This exercise continues our examination of the effect of TSPs pollution on infant mortality. Here
we explore violations of the assumptions underlying the Gauss-Markov theorem that guarantees
that OLS is BLUE. This exercise will help (or perhaps force) you to practice the solutions to
these violations that we have discussed in class.
Once again, feel free to work cooperatively, but each person is required to turn in his/her own
problem set that provides the solutions in his/her own words.
The unit of observation is the county and there are 462 observations of 19 variables. Each
observation records the change between 1972 and 1971 (i.e., the 1972 minus the 1971 value) for
each of the variables. The lone exception is the tbirth variable that equals the sum of the 1972
and 1972 number of births. This variable should be used as a weight (in STATA language
this means w=tbirth) in ALL regressions in this exercise.
The relevant variables (with descriptions in quotations) are:
dimr7271 “# inf death per 1,000 births 72-71”
tbirth “total births 71 & 72”
dwhite “% births, white mom 72-71”
dothr “% births, nonwhite/nonblack mom 72-71”
dfemale “% female births 72-71”
dedudad “father yrs of ed 72-71”
dedumom “mother yrs of ed 72-71”
dlwght “% births with weight<2,500 g 72-71”
dmaried “% mother married 72-71”
dunmard “% mother unmarried 72-71”
dagemom “mother age 72-71”
dpcare1 “% mom began month 1 or 2 72-71”
dpcare2 “% mom began 3rd month 72-71”
dpcare3 “% mom began 4-6th month 72-71”
dpcare4 “% mom began 7-9th month 72-71”
dpcinc “county-level per cap income 72-71”
dmtspgm “county-level tsps concen 72-71”
fstate “fips state code”
reg_tsp “=1 if county regulated for tsps”
a.

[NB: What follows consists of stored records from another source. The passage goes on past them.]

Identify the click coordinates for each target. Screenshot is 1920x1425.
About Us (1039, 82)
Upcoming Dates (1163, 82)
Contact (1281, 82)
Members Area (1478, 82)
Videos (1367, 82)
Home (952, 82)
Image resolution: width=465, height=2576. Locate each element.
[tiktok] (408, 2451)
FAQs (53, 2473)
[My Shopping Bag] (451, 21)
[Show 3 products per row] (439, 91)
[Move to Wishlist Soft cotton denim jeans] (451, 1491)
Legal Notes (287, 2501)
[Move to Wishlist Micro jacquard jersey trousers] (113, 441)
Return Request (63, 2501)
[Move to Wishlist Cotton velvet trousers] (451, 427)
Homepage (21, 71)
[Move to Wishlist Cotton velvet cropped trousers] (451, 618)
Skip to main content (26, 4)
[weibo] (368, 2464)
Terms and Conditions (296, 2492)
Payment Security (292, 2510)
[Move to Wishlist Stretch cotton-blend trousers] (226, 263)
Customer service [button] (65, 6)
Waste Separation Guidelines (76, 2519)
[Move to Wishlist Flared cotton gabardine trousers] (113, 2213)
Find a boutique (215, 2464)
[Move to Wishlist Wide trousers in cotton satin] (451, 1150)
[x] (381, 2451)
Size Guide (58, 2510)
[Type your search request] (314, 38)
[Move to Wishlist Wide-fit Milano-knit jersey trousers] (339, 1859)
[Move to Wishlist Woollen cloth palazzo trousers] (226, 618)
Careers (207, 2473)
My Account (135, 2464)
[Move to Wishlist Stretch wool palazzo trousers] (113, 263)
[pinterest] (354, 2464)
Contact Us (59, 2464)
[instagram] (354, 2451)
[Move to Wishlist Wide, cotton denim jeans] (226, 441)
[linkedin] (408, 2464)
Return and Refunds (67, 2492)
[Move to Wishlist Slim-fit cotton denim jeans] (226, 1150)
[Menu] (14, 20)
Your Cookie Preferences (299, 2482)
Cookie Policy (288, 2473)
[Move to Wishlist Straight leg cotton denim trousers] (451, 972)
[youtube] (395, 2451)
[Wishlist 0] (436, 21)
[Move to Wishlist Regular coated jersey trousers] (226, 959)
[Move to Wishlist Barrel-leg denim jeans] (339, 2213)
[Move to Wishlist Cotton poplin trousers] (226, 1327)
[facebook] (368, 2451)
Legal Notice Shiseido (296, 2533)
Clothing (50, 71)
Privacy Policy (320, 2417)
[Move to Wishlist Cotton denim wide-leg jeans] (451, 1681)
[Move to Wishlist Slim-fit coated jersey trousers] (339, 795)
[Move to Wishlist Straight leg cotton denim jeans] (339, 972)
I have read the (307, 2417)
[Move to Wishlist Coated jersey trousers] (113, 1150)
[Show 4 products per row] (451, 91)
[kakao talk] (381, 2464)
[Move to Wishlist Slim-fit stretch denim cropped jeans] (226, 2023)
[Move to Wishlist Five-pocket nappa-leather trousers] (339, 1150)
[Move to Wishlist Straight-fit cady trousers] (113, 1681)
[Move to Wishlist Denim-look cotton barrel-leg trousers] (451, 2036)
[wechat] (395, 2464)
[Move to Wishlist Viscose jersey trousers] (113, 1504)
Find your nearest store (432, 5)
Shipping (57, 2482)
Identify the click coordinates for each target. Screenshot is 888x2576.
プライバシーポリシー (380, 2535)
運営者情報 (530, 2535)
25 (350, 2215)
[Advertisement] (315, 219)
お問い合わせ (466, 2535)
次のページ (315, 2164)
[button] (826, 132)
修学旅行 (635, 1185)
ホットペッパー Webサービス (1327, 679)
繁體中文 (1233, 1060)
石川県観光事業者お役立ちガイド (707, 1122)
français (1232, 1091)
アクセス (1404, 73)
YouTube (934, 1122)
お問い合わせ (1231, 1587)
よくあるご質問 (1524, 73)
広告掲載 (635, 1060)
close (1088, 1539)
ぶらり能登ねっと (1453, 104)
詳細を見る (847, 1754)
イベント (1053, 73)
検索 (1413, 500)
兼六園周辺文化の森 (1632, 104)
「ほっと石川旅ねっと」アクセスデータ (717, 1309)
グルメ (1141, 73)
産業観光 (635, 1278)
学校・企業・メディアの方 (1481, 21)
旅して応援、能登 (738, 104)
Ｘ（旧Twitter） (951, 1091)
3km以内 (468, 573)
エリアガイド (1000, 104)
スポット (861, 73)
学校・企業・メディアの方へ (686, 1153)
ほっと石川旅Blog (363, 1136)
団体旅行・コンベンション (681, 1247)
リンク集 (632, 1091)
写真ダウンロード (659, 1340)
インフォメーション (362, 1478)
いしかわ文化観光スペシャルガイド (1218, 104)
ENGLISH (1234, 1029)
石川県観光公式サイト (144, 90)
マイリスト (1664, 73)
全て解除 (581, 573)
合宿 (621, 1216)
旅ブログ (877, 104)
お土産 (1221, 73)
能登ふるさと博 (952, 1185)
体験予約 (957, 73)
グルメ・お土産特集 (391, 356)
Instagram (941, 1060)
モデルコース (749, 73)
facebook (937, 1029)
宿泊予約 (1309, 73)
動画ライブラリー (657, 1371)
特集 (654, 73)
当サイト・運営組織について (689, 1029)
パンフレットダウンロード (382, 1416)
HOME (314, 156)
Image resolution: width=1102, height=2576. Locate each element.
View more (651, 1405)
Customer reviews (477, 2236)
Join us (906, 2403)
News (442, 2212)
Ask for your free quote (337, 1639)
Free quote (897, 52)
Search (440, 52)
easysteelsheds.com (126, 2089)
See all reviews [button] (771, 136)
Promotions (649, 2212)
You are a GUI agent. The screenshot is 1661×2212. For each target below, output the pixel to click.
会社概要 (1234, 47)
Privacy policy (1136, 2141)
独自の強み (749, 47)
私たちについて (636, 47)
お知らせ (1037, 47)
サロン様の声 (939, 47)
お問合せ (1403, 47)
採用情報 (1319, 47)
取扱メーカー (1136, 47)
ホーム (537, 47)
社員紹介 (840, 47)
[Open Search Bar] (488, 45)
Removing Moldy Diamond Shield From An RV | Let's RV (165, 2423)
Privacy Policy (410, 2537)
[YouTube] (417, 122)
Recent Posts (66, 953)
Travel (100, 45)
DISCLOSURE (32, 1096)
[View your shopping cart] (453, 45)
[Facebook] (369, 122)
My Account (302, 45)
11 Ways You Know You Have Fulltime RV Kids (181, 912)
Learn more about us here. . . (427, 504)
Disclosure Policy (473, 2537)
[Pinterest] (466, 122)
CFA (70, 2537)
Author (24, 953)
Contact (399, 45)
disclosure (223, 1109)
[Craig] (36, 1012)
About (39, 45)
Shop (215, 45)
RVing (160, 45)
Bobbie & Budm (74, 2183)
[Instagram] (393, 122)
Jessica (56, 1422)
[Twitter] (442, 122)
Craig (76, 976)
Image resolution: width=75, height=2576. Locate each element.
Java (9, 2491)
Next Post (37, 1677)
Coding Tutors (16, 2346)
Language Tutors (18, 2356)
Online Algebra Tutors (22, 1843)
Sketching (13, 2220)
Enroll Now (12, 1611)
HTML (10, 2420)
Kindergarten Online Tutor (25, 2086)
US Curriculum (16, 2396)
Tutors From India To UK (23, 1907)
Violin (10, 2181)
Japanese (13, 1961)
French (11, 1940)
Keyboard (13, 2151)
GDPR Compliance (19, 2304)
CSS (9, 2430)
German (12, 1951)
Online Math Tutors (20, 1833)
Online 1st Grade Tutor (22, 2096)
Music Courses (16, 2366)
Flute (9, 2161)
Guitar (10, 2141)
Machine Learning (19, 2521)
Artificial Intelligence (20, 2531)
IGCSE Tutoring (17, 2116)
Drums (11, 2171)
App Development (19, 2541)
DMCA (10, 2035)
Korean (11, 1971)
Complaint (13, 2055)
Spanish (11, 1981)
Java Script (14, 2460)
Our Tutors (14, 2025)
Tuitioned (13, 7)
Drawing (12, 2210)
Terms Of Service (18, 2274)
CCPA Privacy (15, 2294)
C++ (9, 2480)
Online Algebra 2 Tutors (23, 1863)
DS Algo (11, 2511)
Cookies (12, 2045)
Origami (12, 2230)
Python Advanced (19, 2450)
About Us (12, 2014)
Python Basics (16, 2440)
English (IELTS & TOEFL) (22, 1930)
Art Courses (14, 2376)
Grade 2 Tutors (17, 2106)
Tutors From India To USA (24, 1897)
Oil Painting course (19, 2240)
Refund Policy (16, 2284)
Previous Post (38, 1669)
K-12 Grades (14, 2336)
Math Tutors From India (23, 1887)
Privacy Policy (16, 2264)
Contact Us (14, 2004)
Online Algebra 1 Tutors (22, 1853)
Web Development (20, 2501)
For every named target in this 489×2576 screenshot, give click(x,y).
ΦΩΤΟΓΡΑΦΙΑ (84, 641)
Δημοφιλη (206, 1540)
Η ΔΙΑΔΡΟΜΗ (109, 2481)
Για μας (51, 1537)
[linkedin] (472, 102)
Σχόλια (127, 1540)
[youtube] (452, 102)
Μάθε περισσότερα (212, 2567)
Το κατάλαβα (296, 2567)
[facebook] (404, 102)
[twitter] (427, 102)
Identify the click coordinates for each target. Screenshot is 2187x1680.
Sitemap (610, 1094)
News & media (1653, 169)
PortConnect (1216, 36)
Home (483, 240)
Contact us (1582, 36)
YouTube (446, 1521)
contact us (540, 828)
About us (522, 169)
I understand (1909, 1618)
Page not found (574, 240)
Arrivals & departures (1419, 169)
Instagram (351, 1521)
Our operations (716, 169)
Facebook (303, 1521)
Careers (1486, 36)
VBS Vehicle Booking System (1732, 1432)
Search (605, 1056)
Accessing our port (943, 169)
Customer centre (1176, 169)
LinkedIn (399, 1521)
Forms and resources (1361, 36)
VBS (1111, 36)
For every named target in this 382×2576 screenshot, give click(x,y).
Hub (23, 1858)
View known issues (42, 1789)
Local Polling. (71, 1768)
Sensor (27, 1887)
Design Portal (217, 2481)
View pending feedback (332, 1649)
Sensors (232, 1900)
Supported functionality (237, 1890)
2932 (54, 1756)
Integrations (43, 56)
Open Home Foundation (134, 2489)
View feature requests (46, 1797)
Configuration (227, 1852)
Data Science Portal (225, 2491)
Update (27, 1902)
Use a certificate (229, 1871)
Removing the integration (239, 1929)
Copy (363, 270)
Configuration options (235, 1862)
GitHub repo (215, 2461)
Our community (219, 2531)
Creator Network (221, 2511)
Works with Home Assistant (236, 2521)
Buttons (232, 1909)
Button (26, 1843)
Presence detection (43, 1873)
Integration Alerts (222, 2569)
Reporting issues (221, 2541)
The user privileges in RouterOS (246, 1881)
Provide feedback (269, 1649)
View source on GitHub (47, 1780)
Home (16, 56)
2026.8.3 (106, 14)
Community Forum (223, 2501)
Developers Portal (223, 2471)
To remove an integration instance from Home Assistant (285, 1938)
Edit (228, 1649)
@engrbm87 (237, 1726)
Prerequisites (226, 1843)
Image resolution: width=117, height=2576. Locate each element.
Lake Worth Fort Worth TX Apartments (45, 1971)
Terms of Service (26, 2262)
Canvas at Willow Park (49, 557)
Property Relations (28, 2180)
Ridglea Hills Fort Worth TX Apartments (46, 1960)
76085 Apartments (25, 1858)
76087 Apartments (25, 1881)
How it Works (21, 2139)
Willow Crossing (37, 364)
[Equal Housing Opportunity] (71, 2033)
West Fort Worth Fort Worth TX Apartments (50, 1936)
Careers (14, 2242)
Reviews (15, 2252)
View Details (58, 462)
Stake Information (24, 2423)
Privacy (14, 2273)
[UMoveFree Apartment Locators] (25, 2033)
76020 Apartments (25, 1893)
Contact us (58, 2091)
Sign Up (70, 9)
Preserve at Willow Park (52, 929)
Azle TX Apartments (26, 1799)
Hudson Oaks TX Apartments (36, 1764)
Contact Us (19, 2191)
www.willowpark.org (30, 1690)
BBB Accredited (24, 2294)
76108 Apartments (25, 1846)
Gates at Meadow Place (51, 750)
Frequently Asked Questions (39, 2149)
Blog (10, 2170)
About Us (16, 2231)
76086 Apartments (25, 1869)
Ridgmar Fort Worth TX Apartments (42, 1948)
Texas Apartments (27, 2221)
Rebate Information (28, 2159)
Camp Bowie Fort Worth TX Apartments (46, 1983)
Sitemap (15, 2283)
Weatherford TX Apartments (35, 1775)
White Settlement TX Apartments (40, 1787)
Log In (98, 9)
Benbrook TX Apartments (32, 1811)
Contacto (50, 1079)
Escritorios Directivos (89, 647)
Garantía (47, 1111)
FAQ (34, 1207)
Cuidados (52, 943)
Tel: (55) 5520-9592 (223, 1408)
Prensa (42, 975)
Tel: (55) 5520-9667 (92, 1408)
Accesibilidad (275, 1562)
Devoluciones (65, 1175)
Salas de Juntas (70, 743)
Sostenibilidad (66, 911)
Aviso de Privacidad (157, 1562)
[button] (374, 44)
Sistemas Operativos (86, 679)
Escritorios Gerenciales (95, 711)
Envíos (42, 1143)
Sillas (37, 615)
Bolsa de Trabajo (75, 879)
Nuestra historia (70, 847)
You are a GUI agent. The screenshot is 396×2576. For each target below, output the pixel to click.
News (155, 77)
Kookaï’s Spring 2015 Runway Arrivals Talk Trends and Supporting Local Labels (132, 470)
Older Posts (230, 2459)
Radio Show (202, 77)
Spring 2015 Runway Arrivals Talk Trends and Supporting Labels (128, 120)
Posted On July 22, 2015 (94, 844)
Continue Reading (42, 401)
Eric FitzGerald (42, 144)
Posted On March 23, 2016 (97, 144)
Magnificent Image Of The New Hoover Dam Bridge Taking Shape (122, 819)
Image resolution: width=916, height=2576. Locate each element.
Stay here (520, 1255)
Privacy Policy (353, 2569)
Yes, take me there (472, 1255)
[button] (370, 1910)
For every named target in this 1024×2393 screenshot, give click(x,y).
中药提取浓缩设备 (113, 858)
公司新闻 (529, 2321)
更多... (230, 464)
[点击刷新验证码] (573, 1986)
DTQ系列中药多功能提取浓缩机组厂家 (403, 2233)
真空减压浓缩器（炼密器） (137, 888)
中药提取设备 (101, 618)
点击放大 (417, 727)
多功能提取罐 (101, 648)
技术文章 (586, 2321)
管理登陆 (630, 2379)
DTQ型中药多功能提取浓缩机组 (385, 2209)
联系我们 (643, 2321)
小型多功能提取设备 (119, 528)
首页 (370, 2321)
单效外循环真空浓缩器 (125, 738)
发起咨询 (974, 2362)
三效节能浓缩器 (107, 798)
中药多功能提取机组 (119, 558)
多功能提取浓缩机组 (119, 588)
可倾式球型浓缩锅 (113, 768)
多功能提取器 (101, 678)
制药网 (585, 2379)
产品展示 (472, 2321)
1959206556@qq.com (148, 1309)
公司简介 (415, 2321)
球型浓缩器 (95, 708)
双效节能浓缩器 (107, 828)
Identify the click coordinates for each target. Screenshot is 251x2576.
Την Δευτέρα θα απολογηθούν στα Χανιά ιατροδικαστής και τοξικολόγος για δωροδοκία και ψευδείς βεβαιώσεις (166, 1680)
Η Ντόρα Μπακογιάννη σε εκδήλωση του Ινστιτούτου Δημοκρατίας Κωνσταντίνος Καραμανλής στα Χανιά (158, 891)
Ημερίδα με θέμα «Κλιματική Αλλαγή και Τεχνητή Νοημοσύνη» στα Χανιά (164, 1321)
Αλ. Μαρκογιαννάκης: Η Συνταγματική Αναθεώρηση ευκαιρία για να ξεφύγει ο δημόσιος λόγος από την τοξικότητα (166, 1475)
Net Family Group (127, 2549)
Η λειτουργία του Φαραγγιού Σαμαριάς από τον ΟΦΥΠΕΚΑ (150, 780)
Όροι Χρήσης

Plot dimr7271 against dmtspgm. Does it look like there is an association between changes in
infant mortality and tsps? Repeat this exercise where weight is set equal to tbirth. Now, does
there appear to be a relationship?
b. Based on the scatterplots from part a., is there any evidence on
homoskedasticity/ heteroskedasticity in the change infant mortality rate model?
c. Suppose that there is heteroskedasticity in the residuals of the change imr regression. Is the
OLS estimator of the effect of TSPs unbiased and consistent? Efficient? Is the “conventional”
estimator of the variance of the estimated effect of TSPs unbiased/consistent?
d. Regress dimr7271 on dmtspgm. Is there evidence of a relationship here? Now add the
complete set of control variables (i.e., dwhite dothr dfemale dedudad dedumom dmaried
dumard dagemom dlwght dpcare0 dpcare1 dpcare2 dpcare3 dpcare4 dpcinc). Have your
conclusions changed? What might explain the differences in these estimates and the cross
sectional ones in the last problem set?
e. Now repeat the complete set of controls regression, but use the “robust” subcommand in
STATA to calculate the White heteroskedastic consistent standard errors (reg dimr7271
dmtspgm dwhite dothr dpcare0 dpcare1 dpcare2 dpcare3 dpcare4 dpcinc [w=tbirth], robust).
Explain briefly how these estimates of the standard errors are corrected for heteroskedasticity.
How do they compare to the “uncorrected” (conventional) LS estimates of the standard
errors? Is there evidence of heteroskedasticity?
f. Using the “predict” STATA command (predict [variable name], residual), save the residuals
from the LS complete set of controls regression. Now regress these residuals on the complete set
of controls. Explain why the R-squared and estimated coefficients from the regression are
g. Now let’s apply a more formal test for heteroskedasticity. Regress the squared values of the
residuals from the LS complete set of controls regression on the complete set of controls. Use
the R2 to test for heteroskedasticity. What do you find? Now include the complete set of
controls and their squares. Does this change your conclusions? Now apply White’s special test
for heterskedasticity. Does this change your conclusions?
h. Now suppose that someone (call her God) tells you that the var(ei) = c * dmtspgm. Is this
evidence of heteroskedasticity? If so, what would you do to return to the Gauss-Markov
assumptions? What are the advantages of this approach relative to White standard errors? In
practice, what are the potential problems with this approach?